First-line Tagrisso significantly extended overall survival compared with first generation EGFR-TKIs in patients with Ex19del/L858R EGFR mutated advanced non–small cell lung cancer, according to results from the phase 3 FLAURA study.
First-line Tagrisso (osimertinib) significantly extended overall survival compared with first generation EGFR-TKIs in patients with Ex19del/L858R EGFR mutated advanced non—small cell lung cancer (NSCLC), according to results from the phase 3 FLAURA study presented at the European Society of Medical Oncology (ESMO) Congress 2019 in Barcelona, Spain,
“The survival results are both statistically significant and clinically meaningful with first-line osimertinib for EGFR mutated patients,” study author Dr. Suresh Ramalingam, from Winship Cancer Institute of Emory University in Atlanta, said in a press release issued by ESMO. “This is the first time a TKI has proven to extend survival relative to another TKI in lung cancer therapy.”
Tagrisso, a third-generation, irreversible, oral EGFR-TKI that potently and selectively inhibits both EGFR-mutated and EGFR T790M resistance mutations, has previously demonstrated efficacy in NSCLC central nervous system metastases. Therefore, in the phase 3 trial, researchers evaluated Tagrisso, compared with older EGFR-TKIs, in 556 treatment-naïve patients with Ex19del/L858R EGFR-mutated advanced NSCLC.
Progression-free survival, or the time from first treatment to disease progression, served as the study’s primary endpoint and was previously reported on. Overall survival was the secondary endpoint.
Overall, 279 patients received 80 mg of oral Tagrisso once daily and 277 patients were treated with a comparator EGFR-TKI — either 250 mg of Iressa (gefitinib) on daily or 150 mg of Tarceva (erlotinib) once daily.
Crossover was allowed for 31% of patients in the comparator EGFR-TKI arm upon central confirmation of progression and T790M positivity. This represened 47% of patients in the control group that received post-study therapy. “That is consistent with what we would expect in the real-world setting, since only about 50% of patients develop the T790M mutation and will be candidates for osimertinib,” Ramalingam said.
The median overall survival with Tagrisso was 38.6 months versus 31.8 months with first generation EGFR-TKIs. Moreover, Moreover, 54% of patients in the Tagrisso arm were alive at three years, compared to 44% in the older generation EGFR-TKI arm.
The researchers noted that the safety profile appeared consistent with previously reported data.
“The results further reinforce the clinical utility and superiority of osimertinib in the front-line setting,” Ramalingam said. “Based on these data, osimertinib should be the preferred front-line therapy for EGFR-mutated lung cancer patients.”

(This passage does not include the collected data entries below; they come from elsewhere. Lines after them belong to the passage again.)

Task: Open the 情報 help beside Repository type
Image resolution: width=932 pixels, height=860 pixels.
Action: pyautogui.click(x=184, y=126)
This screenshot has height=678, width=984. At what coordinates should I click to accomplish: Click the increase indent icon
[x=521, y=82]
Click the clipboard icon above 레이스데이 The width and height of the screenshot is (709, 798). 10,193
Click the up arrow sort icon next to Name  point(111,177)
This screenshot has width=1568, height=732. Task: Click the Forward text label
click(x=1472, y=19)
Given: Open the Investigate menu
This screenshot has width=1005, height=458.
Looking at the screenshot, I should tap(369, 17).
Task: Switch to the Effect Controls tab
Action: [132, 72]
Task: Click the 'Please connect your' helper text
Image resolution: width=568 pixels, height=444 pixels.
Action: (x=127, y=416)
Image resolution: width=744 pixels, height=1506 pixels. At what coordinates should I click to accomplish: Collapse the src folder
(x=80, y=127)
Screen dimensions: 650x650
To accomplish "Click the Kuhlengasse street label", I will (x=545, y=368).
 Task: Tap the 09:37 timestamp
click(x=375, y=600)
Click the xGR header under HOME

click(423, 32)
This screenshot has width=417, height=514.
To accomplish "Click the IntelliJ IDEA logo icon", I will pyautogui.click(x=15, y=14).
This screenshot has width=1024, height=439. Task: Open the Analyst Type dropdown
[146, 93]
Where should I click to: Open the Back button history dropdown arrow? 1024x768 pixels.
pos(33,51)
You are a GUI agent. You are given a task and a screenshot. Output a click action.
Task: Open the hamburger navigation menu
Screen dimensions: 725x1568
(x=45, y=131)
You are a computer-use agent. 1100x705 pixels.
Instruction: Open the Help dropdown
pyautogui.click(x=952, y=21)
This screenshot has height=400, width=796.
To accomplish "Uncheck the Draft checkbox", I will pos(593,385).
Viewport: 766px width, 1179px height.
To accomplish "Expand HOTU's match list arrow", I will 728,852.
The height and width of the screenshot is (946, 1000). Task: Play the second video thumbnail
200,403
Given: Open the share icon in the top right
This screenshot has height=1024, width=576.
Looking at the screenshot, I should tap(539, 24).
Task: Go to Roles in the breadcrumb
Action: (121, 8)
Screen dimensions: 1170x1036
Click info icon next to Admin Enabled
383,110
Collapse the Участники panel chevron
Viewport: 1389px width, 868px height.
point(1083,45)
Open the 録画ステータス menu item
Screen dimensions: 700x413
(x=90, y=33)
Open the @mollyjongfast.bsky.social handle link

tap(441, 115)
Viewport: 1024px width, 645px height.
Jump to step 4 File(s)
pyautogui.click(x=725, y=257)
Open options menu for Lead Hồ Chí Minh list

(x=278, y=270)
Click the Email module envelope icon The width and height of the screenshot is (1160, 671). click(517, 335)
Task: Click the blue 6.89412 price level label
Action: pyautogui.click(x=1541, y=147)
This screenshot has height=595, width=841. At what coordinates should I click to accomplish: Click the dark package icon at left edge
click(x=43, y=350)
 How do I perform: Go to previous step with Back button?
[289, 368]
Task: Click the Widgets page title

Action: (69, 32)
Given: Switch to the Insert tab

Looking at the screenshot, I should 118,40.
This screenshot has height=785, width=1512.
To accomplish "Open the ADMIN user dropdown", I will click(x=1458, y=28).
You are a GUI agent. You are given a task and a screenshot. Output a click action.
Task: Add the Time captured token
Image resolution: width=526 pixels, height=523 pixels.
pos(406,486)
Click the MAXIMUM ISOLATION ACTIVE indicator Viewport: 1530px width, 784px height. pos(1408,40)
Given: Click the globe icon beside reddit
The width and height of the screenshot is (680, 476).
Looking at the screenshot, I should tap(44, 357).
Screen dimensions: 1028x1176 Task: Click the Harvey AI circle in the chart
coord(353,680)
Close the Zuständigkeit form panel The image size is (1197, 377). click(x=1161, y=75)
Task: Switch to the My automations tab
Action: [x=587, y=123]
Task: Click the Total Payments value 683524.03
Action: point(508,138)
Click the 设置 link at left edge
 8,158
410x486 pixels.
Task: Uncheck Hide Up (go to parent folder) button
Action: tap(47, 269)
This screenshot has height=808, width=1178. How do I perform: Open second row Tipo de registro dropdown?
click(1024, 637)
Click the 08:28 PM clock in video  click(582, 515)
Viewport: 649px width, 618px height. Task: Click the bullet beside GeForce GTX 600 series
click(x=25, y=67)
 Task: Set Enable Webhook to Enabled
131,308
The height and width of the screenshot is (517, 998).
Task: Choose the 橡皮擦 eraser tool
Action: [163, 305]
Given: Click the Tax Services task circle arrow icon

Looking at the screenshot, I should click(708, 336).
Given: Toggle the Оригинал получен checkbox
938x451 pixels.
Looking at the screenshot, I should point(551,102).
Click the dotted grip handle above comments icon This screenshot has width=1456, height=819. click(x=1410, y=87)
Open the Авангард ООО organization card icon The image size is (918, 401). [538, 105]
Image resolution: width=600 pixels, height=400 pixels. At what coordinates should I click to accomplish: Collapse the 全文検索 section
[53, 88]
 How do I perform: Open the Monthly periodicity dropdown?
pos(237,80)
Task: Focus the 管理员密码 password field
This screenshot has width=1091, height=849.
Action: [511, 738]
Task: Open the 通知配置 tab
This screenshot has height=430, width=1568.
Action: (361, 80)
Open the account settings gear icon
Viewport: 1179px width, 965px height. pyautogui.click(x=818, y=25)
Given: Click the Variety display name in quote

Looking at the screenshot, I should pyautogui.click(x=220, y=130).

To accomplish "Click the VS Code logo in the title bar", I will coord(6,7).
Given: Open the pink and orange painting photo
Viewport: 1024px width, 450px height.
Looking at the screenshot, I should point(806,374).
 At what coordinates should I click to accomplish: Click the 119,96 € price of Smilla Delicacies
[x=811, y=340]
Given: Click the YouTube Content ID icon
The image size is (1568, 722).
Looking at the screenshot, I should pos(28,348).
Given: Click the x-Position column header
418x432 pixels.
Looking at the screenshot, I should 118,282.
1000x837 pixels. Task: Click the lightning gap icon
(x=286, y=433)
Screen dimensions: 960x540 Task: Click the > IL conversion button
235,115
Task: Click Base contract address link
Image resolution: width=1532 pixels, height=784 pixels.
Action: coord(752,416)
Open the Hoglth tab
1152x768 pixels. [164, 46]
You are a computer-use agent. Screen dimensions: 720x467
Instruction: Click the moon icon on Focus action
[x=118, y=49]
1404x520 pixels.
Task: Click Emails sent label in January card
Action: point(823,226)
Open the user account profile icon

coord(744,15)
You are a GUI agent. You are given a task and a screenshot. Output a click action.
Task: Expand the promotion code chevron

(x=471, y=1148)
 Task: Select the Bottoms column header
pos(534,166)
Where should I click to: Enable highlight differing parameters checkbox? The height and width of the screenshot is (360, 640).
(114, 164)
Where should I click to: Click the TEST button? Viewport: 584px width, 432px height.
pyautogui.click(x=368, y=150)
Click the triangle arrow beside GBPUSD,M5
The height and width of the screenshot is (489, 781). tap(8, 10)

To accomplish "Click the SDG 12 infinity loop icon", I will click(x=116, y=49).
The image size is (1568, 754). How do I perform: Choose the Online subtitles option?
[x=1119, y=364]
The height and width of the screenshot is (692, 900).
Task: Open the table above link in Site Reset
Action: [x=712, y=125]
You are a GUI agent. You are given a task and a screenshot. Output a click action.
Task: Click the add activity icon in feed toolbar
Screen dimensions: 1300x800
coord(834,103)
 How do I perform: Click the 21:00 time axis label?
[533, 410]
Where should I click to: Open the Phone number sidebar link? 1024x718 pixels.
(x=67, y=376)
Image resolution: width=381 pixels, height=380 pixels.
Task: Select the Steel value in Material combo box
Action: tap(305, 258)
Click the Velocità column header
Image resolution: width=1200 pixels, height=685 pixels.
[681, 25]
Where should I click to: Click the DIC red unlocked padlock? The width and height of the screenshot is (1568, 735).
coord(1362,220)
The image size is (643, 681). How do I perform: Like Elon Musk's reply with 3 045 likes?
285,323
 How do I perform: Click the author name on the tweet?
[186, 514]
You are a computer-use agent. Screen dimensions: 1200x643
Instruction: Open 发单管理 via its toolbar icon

Dr Pilar Garrido, from Ramón y Cajal University Hospital in Madrid, Spain, commented on the findings, noting that the magnitude of benefit in overall survival offers insight into what the best sequence of treatment is, given that Tagrisso is the only TKI approved for second-line treatment in patients who develop resistance due to T790M.
“If osimertinib is used as first-line therapy, there is no TKI available when the disease progresses,” she said. “Patients should be told that osimertinib offers an overall survival advantage and is well tolerated, but when the treatment fails, the only option is chemotherapy. Maximizing the duration of chemotherapy-free treatment is important for many patients, but if we want to know the most effective sequence of TKIs we need studies specifically designed for that.”